[Dataset entries]

☆ ☆ ☆

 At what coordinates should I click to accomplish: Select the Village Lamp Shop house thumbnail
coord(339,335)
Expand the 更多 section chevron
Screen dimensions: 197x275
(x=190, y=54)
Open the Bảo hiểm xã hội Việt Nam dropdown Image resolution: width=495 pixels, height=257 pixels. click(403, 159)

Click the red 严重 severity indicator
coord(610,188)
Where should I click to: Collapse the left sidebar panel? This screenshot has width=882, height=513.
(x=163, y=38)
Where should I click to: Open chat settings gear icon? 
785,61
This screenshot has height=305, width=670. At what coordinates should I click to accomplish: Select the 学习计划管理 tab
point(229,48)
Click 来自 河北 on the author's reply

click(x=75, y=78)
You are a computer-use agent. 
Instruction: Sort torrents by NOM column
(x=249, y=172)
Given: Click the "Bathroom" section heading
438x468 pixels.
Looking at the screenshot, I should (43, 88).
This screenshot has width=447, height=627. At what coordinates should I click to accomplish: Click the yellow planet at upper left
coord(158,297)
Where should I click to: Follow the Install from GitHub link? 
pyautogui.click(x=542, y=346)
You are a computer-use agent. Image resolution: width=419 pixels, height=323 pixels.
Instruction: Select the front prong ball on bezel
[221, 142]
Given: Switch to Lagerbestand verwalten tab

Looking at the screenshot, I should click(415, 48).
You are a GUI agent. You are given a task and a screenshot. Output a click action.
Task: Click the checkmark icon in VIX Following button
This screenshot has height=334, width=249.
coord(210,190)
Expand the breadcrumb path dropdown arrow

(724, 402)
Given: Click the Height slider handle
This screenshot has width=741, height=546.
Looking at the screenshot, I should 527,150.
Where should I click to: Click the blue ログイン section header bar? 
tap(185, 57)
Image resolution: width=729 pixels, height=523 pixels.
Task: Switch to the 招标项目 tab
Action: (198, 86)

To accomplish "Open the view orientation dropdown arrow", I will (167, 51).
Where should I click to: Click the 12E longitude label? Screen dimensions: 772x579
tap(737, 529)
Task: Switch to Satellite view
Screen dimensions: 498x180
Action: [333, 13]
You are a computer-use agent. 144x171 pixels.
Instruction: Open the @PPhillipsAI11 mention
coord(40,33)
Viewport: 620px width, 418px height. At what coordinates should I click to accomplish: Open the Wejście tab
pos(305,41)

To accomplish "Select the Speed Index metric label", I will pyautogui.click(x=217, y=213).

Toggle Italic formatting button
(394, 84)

☆ ☆ ☆

(YOUR ASSIGNMENT)
The result should be every line that contains "will", copied from the entries.

(WRITTEN ANSWER)
To accomplish "Open the view orientation dropdown arrow", I will (167, 51).
To accomplish "Select the Speed Index metric label", I will pyautogui.click(x=217, y=213).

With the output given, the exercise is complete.